Nigerian banker and politician

Adebola Emmanuel Sofela is a Nigerian banker, accountant, and politician. Since 2023, he has served as Commissioner for Commerce and Industry in Ogun State.

== Education ==
Sofela attended the International School, University of Ibadan, completing his secondary education in 1980. He studied at Ogun State Polytechnic, where he earned an Ordinary National Diploma (OND) in Business Administration in 1982. He obtained a Bachelor of Science degree in Accounting from the University of Ilorin in 1986/87, followed by a Master’s degree in Business Administration from the University of Lagos in 1996.

== Career ==
Sofela worked in the banking industry until August 2011, serving as Divisional Director and General Manager at Equatorial Trust Bank Limited (now Sterling Bank PLC). He later joined Globacom Limited, where he was Group Treasurer and Director of the Executive Office until February 2018.

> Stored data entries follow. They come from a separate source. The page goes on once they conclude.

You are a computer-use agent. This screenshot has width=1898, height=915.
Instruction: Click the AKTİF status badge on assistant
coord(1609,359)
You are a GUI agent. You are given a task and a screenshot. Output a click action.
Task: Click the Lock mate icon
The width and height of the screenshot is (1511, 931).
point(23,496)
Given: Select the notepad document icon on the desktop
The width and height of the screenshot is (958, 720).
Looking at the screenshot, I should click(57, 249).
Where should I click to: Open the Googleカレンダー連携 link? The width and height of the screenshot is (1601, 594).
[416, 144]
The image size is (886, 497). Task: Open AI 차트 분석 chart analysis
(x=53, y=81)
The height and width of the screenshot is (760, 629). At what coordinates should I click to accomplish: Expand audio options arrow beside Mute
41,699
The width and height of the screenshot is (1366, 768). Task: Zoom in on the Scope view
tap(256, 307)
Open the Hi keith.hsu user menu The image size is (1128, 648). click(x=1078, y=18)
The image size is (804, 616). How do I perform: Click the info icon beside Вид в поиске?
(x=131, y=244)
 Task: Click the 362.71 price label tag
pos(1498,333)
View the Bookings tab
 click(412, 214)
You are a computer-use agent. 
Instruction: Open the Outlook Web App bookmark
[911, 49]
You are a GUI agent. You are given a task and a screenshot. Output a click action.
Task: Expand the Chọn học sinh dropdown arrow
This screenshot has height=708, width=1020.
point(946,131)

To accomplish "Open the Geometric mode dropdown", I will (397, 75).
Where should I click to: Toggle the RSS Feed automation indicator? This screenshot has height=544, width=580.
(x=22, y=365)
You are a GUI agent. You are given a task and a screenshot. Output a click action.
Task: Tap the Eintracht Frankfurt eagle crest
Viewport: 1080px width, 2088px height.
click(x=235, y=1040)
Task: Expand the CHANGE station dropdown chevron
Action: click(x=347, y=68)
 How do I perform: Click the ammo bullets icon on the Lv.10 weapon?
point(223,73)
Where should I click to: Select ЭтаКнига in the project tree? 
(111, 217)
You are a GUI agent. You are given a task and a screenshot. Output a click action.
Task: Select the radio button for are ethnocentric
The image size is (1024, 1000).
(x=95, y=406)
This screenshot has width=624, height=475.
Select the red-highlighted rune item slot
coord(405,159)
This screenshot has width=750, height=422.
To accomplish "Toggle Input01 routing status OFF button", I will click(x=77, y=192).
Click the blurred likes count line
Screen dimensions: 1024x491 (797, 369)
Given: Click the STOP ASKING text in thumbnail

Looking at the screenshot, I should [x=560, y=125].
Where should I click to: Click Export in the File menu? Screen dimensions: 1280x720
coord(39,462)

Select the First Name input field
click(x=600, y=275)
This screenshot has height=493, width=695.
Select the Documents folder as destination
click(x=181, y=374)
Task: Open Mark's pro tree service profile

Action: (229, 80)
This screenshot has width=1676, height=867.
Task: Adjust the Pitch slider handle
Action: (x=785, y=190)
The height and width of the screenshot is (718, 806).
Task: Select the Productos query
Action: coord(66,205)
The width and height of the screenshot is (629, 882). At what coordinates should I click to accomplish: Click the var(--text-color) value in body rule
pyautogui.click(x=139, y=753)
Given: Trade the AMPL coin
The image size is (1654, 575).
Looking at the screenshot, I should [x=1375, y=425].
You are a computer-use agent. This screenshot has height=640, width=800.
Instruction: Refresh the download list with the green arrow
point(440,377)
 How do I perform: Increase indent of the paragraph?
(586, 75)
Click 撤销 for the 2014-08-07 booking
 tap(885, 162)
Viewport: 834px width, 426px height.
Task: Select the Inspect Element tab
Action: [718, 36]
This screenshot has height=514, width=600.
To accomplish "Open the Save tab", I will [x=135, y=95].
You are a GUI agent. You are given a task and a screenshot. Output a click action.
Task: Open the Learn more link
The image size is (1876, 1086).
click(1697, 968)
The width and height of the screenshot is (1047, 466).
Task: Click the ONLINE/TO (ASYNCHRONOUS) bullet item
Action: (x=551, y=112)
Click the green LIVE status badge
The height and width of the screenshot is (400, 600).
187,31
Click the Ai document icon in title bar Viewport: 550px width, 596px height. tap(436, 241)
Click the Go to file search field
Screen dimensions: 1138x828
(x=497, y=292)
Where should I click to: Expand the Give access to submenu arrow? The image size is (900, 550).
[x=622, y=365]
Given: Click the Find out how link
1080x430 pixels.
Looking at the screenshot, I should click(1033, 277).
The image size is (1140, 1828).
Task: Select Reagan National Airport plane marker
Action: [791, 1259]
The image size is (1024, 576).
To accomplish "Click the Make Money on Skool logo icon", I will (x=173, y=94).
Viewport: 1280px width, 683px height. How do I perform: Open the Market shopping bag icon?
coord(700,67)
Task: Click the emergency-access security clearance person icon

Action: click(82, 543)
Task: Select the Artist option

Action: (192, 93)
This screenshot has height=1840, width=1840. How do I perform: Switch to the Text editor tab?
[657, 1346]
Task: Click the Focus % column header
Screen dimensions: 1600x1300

In 2023, Governor Dapo Abiodun nominated him for a commissioner role, and he was subsequently confirmed and appointed Commissioner for Commerce and Industry in Ogun State.

== Membership ==
Sofela is a member of the Institute of Chartered Accountants of Nigeria, having joined in 1989. He is also an Associate of the Chartered Institute of Bankers of London, a qualification he obtained in 1988.